**Work to be completed:**
In the rows below, can you copy out verbatim the stretch from the line containing "Increase intensity with up arrow" through the line containing "pyautogui.click(x=1354, y=482)", omitting the pictures from your answer?

**Materials provided:**

------------------------------------------------------------------------

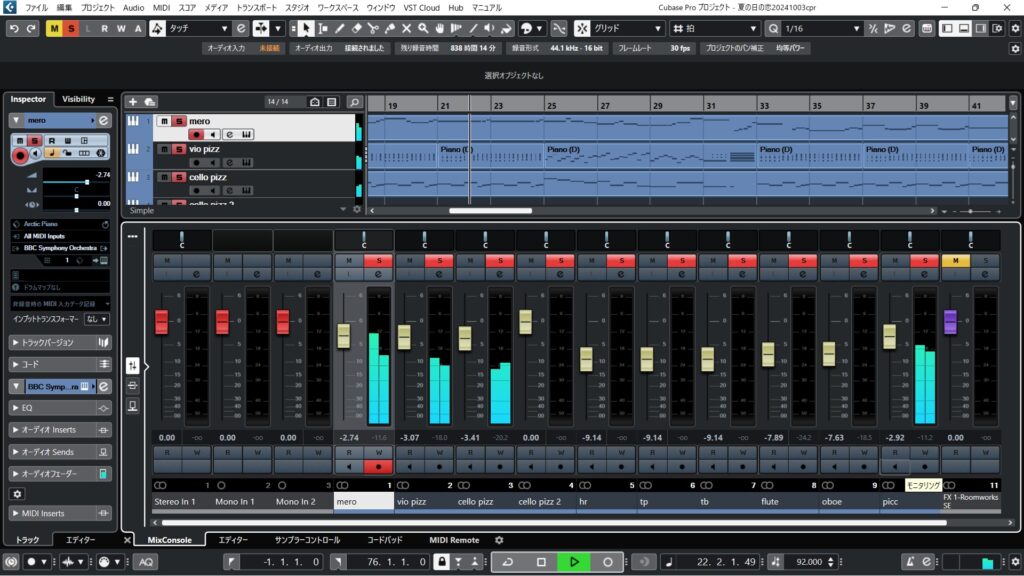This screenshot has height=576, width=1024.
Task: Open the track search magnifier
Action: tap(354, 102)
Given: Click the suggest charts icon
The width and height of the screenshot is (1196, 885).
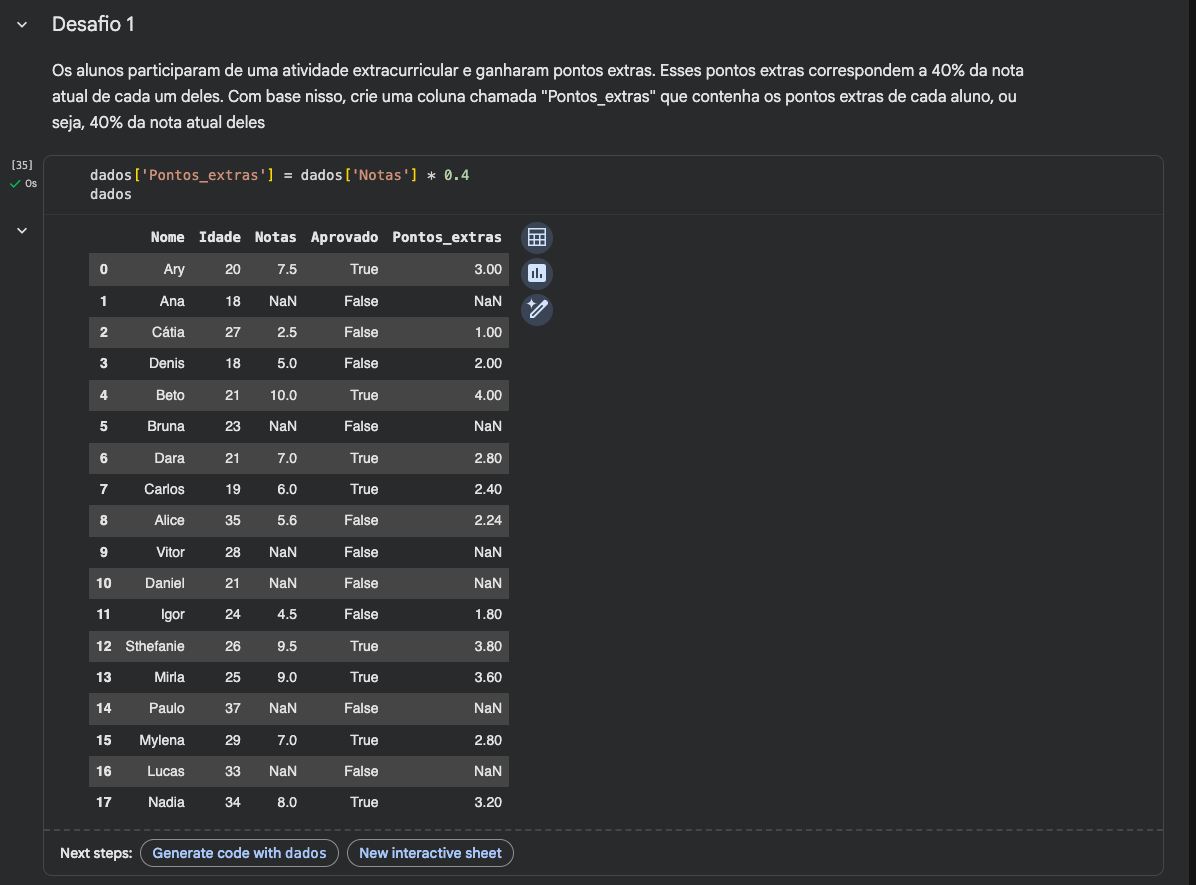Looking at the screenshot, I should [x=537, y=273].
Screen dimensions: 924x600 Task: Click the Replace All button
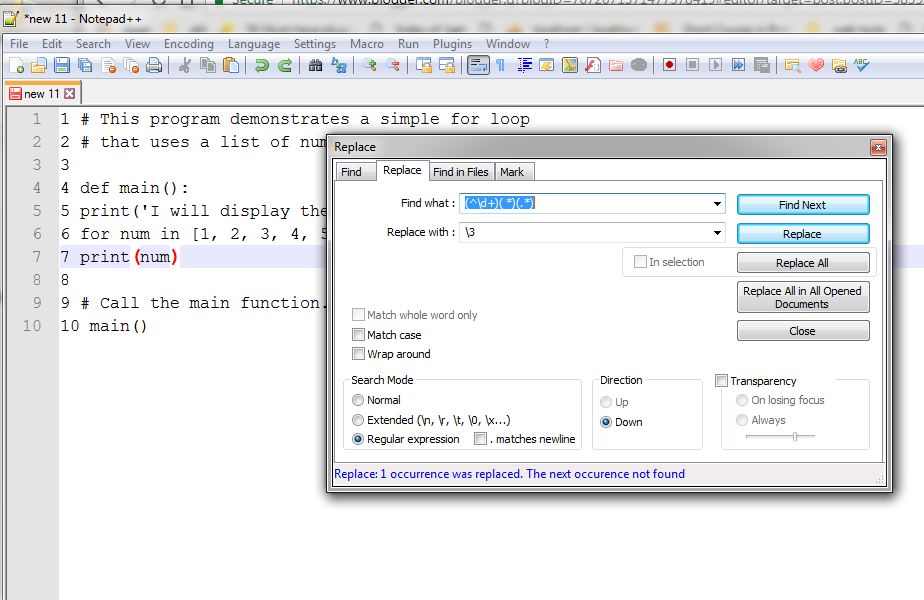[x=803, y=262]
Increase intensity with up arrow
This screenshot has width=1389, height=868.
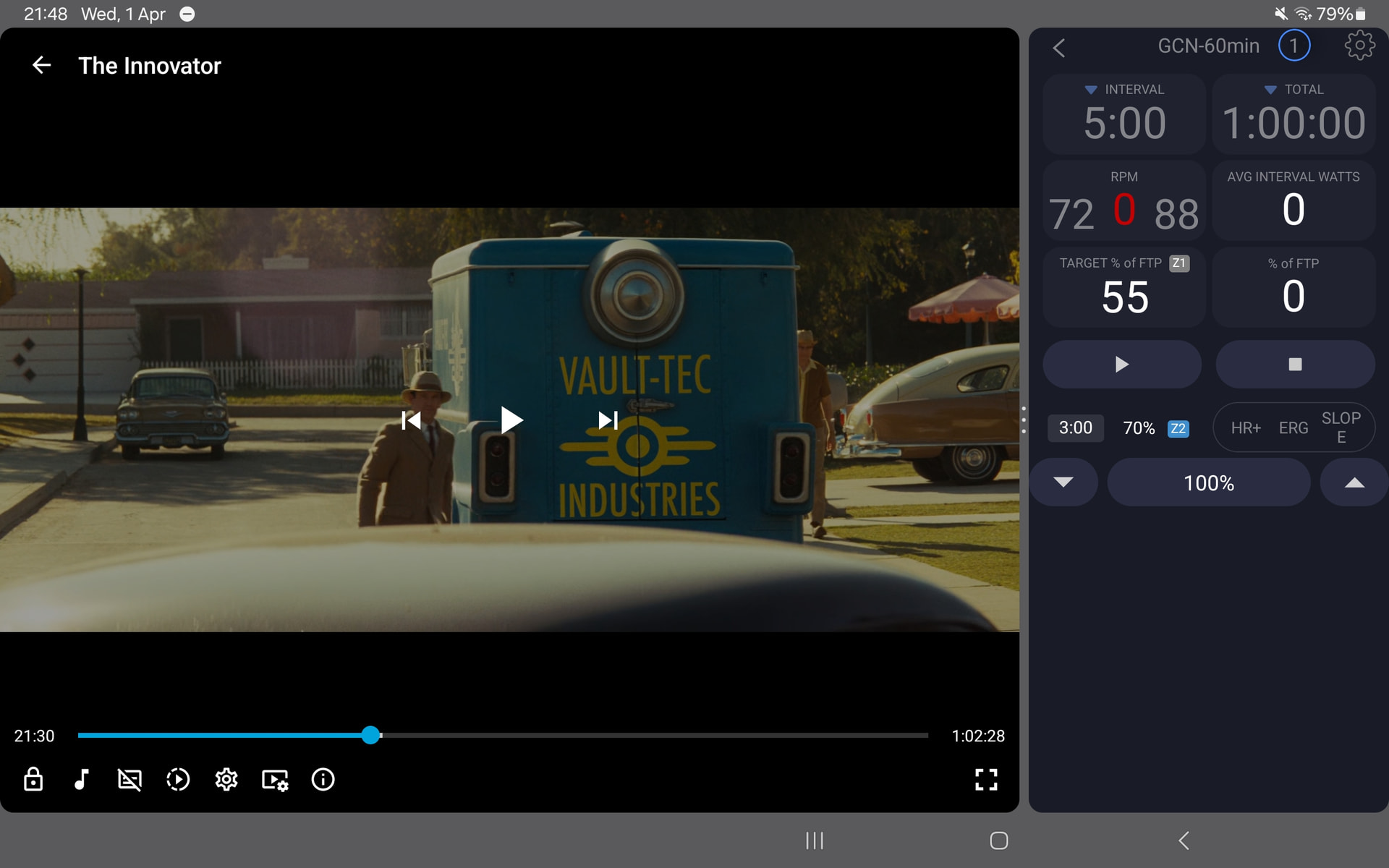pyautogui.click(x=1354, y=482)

------------------------------------------------------------------------

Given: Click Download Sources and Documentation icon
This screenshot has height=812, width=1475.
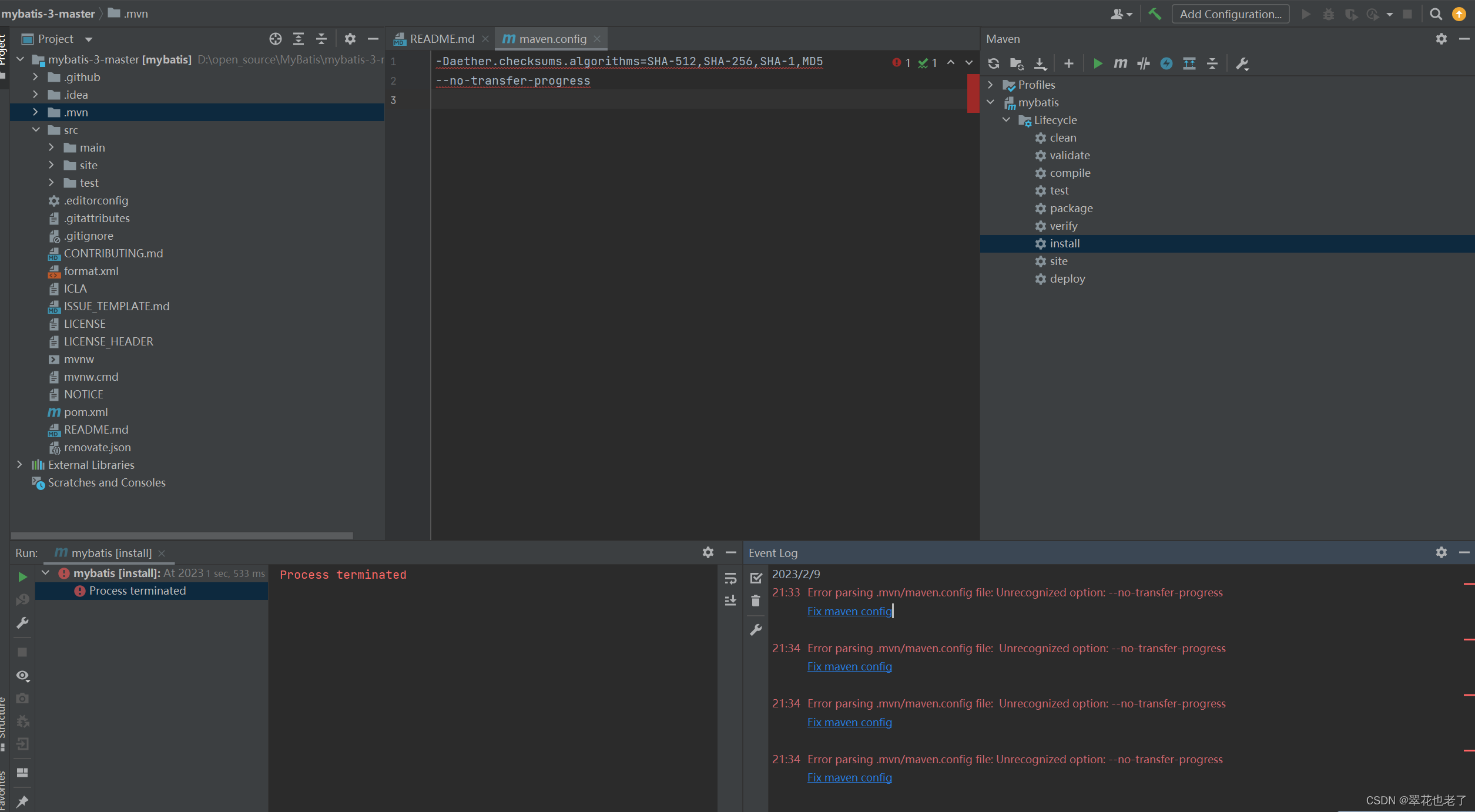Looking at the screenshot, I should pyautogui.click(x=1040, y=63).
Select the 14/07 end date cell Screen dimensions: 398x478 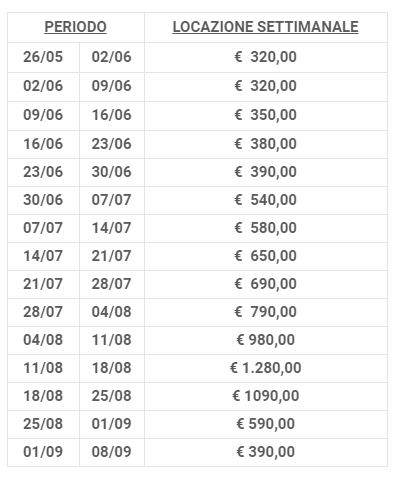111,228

------------------------------------------------------------------------

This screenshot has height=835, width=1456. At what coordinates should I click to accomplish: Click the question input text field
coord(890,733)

------------------------------------------------------------------------

**Written solution:**
Increase intensity with up arrow
This screenshot has width=1389, height=868.
pyautogui.click(x=1354, y=482)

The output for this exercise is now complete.